_What the task asks_
Look for the line containing "Image resolution: width=637" in the listing below; from there, output every line exactly, the last one included.

_Supplied data_
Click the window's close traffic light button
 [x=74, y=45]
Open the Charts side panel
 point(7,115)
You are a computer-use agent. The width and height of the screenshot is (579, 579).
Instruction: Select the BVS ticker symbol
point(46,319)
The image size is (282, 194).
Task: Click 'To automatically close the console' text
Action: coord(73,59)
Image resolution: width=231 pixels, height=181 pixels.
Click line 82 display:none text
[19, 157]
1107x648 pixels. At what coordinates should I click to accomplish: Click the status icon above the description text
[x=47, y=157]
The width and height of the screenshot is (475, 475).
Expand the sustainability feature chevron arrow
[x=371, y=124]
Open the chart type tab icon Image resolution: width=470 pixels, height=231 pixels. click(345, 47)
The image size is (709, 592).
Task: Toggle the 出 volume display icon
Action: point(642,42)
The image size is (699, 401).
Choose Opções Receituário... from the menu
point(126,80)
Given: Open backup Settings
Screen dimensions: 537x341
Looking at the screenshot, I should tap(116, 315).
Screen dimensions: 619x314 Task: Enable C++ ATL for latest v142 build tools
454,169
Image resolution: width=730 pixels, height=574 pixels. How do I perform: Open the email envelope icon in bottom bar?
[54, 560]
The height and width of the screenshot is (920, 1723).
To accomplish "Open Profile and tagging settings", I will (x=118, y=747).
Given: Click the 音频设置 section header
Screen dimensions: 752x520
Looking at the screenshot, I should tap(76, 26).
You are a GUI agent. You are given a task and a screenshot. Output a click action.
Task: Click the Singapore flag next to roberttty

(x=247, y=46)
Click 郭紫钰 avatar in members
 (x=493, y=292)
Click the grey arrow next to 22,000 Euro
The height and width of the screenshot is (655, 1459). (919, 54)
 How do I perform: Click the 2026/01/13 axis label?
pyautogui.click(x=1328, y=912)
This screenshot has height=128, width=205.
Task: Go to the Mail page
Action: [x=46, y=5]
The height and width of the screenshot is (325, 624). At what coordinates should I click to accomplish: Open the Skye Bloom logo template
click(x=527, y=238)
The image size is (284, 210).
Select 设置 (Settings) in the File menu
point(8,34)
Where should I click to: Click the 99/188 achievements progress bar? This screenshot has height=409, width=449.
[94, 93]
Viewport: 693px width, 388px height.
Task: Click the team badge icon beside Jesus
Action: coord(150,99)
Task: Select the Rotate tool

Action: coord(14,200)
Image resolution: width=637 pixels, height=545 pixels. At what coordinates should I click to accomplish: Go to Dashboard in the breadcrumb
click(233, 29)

_Answer section_
Image resolution: width=637 pixels, height=545 pixels. At what coordinates should I click to accomplish: Go to Dashboard in the breadcrumb
click(233, 29)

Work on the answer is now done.